RECORDS FOR THE TASK ▸
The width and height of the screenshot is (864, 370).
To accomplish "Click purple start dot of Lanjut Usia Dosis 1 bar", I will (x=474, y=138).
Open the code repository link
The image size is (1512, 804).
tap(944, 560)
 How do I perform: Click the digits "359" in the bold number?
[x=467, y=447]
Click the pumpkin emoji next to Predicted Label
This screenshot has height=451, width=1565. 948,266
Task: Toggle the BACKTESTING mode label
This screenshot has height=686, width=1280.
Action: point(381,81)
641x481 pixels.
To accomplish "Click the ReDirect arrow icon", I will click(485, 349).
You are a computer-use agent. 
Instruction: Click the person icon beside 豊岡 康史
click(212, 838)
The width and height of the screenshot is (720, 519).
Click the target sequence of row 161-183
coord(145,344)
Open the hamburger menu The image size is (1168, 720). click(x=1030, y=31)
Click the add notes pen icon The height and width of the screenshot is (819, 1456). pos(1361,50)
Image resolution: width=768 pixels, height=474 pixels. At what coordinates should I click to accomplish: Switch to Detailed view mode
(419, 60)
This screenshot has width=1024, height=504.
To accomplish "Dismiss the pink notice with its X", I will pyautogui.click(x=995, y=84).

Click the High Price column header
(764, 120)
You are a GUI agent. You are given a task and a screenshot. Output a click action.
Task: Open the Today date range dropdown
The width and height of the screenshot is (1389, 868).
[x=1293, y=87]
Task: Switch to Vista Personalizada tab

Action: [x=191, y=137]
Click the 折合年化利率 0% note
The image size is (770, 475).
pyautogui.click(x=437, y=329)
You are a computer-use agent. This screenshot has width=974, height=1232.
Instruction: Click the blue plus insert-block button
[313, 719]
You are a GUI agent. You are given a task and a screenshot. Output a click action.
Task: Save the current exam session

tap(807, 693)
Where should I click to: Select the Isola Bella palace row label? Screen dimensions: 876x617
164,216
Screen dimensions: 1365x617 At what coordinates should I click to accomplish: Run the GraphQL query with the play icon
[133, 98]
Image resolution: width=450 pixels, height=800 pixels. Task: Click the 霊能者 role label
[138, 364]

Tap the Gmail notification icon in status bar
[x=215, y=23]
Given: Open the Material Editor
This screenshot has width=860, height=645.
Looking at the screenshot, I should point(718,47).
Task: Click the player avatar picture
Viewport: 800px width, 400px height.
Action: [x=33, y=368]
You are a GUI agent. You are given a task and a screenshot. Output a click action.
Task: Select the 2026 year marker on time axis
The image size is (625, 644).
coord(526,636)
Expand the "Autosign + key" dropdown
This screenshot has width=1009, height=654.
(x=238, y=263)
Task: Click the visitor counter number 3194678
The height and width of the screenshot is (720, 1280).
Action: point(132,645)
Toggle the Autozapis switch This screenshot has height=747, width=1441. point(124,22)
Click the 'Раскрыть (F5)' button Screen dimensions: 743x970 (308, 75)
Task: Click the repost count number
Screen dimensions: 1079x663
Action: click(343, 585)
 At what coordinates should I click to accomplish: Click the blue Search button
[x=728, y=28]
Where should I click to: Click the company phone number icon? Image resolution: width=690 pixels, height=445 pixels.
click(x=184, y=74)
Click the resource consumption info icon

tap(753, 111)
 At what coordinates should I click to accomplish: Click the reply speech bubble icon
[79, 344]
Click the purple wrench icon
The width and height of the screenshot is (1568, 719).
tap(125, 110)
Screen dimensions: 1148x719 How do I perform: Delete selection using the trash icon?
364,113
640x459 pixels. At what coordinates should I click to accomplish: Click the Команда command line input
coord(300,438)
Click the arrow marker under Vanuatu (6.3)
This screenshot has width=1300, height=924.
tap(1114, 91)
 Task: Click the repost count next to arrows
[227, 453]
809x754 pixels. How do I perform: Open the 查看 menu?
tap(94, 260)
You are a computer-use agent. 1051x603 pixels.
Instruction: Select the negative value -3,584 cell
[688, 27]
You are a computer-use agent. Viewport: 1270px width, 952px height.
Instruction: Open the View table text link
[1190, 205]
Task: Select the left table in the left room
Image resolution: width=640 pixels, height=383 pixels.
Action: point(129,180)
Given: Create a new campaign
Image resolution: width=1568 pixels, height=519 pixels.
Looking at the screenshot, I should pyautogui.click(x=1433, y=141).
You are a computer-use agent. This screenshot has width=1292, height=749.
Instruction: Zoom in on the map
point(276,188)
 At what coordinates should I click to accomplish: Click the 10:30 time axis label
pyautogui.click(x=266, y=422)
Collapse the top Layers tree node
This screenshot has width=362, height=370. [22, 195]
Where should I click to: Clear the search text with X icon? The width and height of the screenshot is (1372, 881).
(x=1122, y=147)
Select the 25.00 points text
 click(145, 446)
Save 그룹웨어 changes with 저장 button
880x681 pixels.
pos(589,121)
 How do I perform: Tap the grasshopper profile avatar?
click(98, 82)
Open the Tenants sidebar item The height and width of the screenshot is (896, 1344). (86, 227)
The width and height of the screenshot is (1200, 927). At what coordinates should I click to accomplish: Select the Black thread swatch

PROBLEM ▸
Print all the lines exactly as they occur in the listing.

SOLUTION TO THIS TASK ▸
The width and height of the screenshot is (864, 370).
To accomplish "Click purple start dot of Lanjut Usia Dosis 1 bar", I will (x=474, y=138).
Open the code repository link
The image size is (1512, 804).
tap(944, 560)
 How do I perform: Click the digits "359" in the bold number?
[x=467, y=447]
Click the pumpkin emoji next to Predicted Label
This screenshot has height=451, width=1565. 948,266
Task: Toggle the BACKTESTING mode label
This screenshot has height=686, width=1280.
Action: point(381,81)
641x481 pixels.
To accomplish "Click the ReDirect arrow icon", I will click(485, 349).
You are a computer-use agent. 
Instruction: Click the person icon beside 豊岡 康史
click(212, 838)
The width and height of the screenshot is (720, 519).
Click the target sequence of row 161-183
coord(145,344)
Open the hamburger menu The image size is (1168, 720). click(x=1030, y=31)
Click the add notes pen icon The height and width of the screenshot is (819, 1456). pos(1361,50)
Image resolution: width=768 pixels, height=474 pixels. At what coordinates should I click to accomplish: Switch to Detailed view mode
(419, 60)
This screenshot has width=1024, height=504.
To accomplish "Dismiss the pink notice with its X", I will pyautogui.click(x=995, y=84).

Click the High Price column header
(764, 120)
You are a GUI agent. You are given a task and a screenshot. Output a click action.
Task: Open the Today date range dropdown
The width and height of the screenshot is (1389, 868).
[x=1293, y=87]
Task: Switch to Vista Personalizada tab

Action: [x=191, y=137]
Click the 折合年化利率 0% note
The image size is (770, 475).
pyautogui.click(x=437, y=329)
You are a computer-use agent. This screenshot has width=974, height=1232.
Instruction: Click the blue plus insert-block button
[313, 719]
You are a GUI agent. You are given a task and a screenshot. Output a click action.
Task: Save the current exam session

tap(807, 693)
Where should I click to: Select the Isola Bella palace row label? Screen dimensions: 876x617
164,216
Screen dimensions: 1365x617 At what coordinates should I click to accomplish: Run the GraphQL query with the play icon
[133, 98]
Image resolution: width=450 pixels, height=800 pixels. Task: Click the 霊能者 role label
[138, 364]

Tap the Gmail notification icon in status bar
[x=215, y=23]
Given: Open the Material Editor
This screenshot has width=860, height=645.
Looking at the screenshot, I should point(718,47).
Task: Click the player avatar picture
Viewport: 800px width, 400px height.
Action: [x=33, y=368]
You are a GUI agent. You are given a task and a screenshot. Output a click action.
Task: Select the 2026 year marker on time axis
The image size is (625, 644).
coord(526,636)
Expand the "Autosign + key" dropdown
This screenshot has width=1009, height=654.
(x=238, y=263)
Task: Click the visitor counter number 3194678
The height and width of the screenshot is (720, 1280).
Action: point(132,645)
Toggle the Autozapis switch This screenshot has height=747, width=1441. point(124,22)
Click the 'Раскрыть (F5)' button Screen dimensions: 743x970 (308, 75)
Task: Click the repost count number
Screen dimensions: 1079x663
Action: click(343, 585)
 At what coordinates should I click to accomplish: Click the blue Search button
[x=728, y=28]
Where should I click to: Click the company phone number icon? Image resolution: width=690 pixels, height=445 pixels.
click(x=184, y=74)
Click the resource consumption info icon

tap(753, 111)
 At what coordinates should I click to accomplish: Click the reply speech bubble icon
[79, 344]
Click the purple wrench icon
The width and height of the screenshot is (1568, 719).
tap(125, 110)
Screen dimensions: 1148x719 How do I perform: Delete selection using the trash icon?
364,113
640x459 pixels. At what coordinates should I click to accomplish: Click the Команда command line input
coord(300,438)
Click the arrow marker under Vanuatu (6.3)
This screenshot has width=1300, height=924.
tap(1114, 91)
 Task: Click the repost count next to arrows
[227, 453]
809x754 pixels. How do I perform: Open the 查看 menu?
tap(94, 260)
You are a computer-use agent. 1051x603 pixels.
Instruction: Select the negative value -3,584 cell
[688, 27]
You are a computer-use agent. Viewport: 1270px width, 952px height.
Instruction: Open the View table text link
[1190, 205]
Task: Select the left table in the left room
Image resolution: width=640 pixels, height=383 pixels.
Action: point(129,180)
Given: Create a new campaign
Image resolution: width=1568 pixels, height=519 pixels.
Looking at the screenshot, I should pyautogui.click(x=1433, y=141).
You are a computer-use agent. This screenshot has width=1292, height=749.
Instruction: Zoom in on the map
point(276,188)
 At what coordinates should I click to accomplish: Click the 10:30 time axis label
pyautogui.click(x=266, y=422)
Collapse the top Layers tree node
This screenshot has width=362, height=370. [22, 195]
Where should I click to: Clear the search text with X icon? The width and height of the screenshot is (1372, 881).
(x=1122, y=147)
Select the 25.00 points text
 click(145, 446)
Save 그룹웨어 changes with 저장 button
880x681 pixels.
pos(589,121)
 How do I perform: Tap the grasshopper profile avatar?
click(98, 82)
Open the Tenants sidebar item The height and width of the screenshot is (896, 1344). (86, 227)
The width and height of the screenshot is (1200, 927). At what coordinates should I click to accomplish: Select the Black thread swatch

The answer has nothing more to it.